By Naveed Hussain
June 18th 2012
In an unusual move, the Afghan Taliban have acknowledged India as a ‘significant’ regional player and praised it for resisting US pressure for a greater role in Afghanistan post-2014.
On a trip to New Delhi earlier this month, US Defence Secretary Leon Panetta urged the Indian leadership to “continue with additional support to Afghanistan through trade and investment, reconstruction, and help for Afghan security forces”.
According to reliable sources, “the Indian authorities did not pay heed to (the American) demands and showed their reservations, because the Indians know or they should know that the Americans are grinding their own axe,” said a Taliban statement posted on their ‘Voice of Jihad’ website.
It added that the United States wanted India to shoulder “the heavy burden (of war)” so that they could “find an exit and to flee from Afghanistan”.
But the Indians are aware of the Afghan people’s love for freedom, the statement said. “It is totally illogical they should plunge their nation into a calamity (just to please the Americans).”
The statement described India as a ‘significant country’ which knows much about Afghanistan with which it has a long relationship.
During the Afghan civil war sparked by the withdrawal of the Red Army, India had supported the Northern Alliance, an umbrella of non-Pashtun minorities, against the Taliban but was pushed out of Afghanistan after the ultraorthodox militia took over in 1996.
India, like US and its allies, believe that Pakistan is covertly stoking the insurgency of the Taliban who are overwhelmingly Pashtun.
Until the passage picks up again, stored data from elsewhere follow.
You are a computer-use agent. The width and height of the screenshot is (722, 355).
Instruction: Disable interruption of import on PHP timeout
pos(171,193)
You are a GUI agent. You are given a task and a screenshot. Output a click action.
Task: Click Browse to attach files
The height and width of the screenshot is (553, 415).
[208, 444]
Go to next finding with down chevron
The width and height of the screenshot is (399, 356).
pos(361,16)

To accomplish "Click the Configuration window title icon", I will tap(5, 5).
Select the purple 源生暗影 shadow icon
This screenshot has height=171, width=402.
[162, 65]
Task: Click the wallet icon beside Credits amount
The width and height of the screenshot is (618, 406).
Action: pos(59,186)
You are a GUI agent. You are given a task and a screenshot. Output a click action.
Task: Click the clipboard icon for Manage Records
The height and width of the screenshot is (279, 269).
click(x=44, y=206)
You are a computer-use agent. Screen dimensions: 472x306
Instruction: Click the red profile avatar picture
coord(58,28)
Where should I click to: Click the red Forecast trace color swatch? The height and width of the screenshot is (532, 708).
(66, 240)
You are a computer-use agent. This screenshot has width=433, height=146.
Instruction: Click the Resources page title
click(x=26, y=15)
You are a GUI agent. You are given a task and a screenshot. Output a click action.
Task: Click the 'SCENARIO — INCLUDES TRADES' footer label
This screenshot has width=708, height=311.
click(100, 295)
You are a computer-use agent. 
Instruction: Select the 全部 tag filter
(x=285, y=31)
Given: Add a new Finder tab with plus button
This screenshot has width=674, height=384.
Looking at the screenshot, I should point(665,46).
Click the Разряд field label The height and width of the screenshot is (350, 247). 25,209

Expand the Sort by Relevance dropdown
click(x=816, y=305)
Several attacks on Indian interests in Afghanistan were blamed on the Haqqani Network – the deadliest of all Taliban factions.
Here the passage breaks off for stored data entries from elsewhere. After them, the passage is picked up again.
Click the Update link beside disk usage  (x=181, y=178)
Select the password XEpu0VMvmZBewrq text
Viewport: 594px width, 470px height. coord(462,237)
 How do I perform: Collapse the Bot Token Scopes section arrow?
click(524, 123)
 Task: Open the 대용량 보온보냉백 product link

Since the ouster of the Taliban regime, India has focused more on infrastructure development and capacity building. It is helping reconstruct Afghan parliament, equip the Indira Gandhi Children’s Hospital and train students in various vocations.
Later this month, India will host a day-long conference to discuss international private-sector investment in the war-hit, impoverished country, according to Afghan foreign ministry spokesperson Janan Musazai.
New Delhi is also offering training courses for officers of the Afghan National Army and police – putting arch-rival Pakistan ill at ease.
The Taliban statement reiterated its belief in peaceful coexistence but warned against any foreign interference in their country.
“We want to have cordial relations (with all neighbours) on the basis of sovereignty, equality, mutual respect and non interference in each other’s internal affairs,” it added.
At the same time, the Taliban sought to address India’s concerns in a post-US withdrawal Afghanistan. “We have made it clear that no one would be allowed to use the Afghan soil for anyone’s detriment,” the statement said.
In the end the statement renewed the Taliban’s call for the withdrawal of all foreign forces and to “leave the sovereignty of Afghanistan for Afghans themselves”.
Analysts believe that the rare appreciation of India shows that the Taliban are becoming independent and pragmatic in their dealings with other regional countries.
But for Indian security analysts, it’s a sort of veiled warning to India to back off. “It’s more a gentle reminder asking India not to mess around in Afghanistan after the Americans leave,” Vikram Sood, a former chief of India’s intelligence agency, told Reuters.